Thursday, 4 December 2014

Ninja Gaiden (Game Gear review)

Developer: Biox
Publisher: Sega
Released: 1991

This Game Gear version of Ninja Gaiden was released a year into the systems life and was developed by Biox with license from Tecmo. Once again you play the role of Ryu Hayabusa who is out for revenge on Shiragane and his evil organisation after they attempt to steal your Dragon Sword.


If you're expecting this to be similar to the NES games prepare to be disappointed. The franchise is known for its speed, difficulty and tricky platforming, yet this Game Gear version feels like a completely different series rather than a watered down Ninja Gaiden title. The majority of the games' five levels are surprisingly short and easy (even on your first play-through) and you can be reckless with your actions while still progressing with little challenge. There's tons of health scattered around the levels and it takes many hits to actually lose a life. I've heard some people say this game is more in-line with Sega's slower paced, action-oriented Shinobi series and I think that's an accurate comparison. There are a few power-ups you can obtain but you'll rarely need to use them due to how quickly you can repeatedly sword slash while pushing forward. There are some nice cutscenes between stages though and while they're a little bit cheesy they do help to pull you into the story. The bosses are varied and can pose a nice challenge until you figure out their attack patterns. The final boss features impressively large sprites throughout his three different transformations and while he's not too difficult to defeat it's quite intense due to the short timer you're up against. The only thing I don't like about these battles is that if you die you're sent back to the very start of the level; the lack of checkpoints is annoying but considering this is already a very short game it's somewhat understandable.
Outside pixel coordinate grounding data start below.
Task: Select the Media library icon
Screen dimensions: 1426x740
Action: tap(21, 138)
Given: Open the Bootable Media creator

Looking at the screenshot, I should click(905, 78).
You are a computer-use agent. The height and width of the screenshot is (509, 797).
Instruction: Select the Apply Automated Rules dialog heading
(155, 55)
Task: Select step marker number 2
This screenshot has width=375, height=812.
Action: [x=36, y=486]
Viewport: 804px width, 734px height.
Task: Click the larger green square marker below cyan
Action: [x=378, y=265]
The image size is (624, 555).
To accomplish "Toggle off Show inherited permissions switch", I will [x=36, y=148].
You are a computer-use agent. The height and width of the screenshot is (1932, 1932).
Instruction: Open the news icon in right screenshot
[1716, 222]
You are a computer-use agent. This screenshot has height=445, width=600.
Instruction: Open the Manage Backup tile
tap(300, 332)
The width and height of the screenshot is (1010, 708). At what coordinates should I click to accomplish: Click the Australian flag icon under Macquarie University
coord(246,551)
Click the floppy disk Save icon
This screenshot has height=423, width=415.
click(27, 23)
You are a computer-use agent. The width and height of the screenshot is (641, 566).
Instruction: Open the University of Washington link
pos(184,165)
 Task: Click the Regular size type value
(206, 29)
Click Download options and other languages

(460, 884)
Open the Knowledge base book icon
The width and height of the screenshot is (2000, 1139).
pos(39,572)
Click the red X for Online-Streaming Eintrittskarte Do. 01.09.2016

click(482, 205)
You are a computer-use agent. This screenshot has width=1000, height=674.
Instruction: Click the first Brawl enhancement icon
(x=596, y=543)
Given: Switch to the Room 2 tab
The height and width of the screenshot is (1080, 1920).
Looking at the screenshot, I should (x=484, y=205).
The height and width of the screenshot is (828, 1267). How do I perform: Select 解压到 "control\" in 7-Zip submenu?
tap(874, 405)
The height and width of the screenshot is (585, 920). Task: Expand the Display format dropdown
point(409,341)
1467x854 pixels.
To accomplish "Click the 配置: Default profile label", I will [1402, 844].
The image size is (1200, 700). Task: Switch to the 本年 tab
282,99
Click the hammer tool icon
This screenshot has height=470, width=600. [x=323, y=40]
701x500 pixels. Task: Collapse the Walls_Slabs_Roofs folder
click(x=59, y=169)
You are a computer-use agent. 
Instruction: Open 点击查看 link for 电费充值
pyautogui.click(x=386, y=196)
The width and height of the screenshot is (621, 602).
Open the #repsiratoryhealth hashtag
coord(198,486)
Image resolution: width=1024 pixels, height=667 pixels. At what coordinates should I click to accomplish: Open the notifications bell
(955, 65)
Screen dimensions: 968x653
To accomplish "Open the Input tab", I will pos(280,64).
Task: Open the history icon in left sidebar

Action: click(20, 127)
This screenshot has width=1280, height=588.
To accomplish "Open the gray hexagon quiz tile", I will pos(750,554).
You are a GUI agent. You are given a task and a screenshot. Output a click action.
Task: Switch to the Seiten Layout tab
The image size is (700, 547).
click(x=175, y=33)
The graphics are outstanding (especially for an early Game Gear title) and each act is full of colour and texture detail. The controls are tight and responsive but it's strange that the developers mapped the special item button to Down + Attack instead of the usual Up + Attack. The music is excellent but tends to become very samey. There's also a glitch in Act 5 whereby the track cuts out for a few seconds before looping back to the start.

Newcomers to the Ninja Gaiden franchise might find some enjoyment in this Game Gear version due to its decent controls and smooth gameplay. However, veterans will likely find that it deviates too far from its predecessors and once you've beaten the game there's very little reason to return to it.



Random trivia: While Biox aren't the most well-known developer they did work on a number of high-profile titles including Mega Man II (Game Boy, 1991) and Streets of Rage II (Master System, 1993).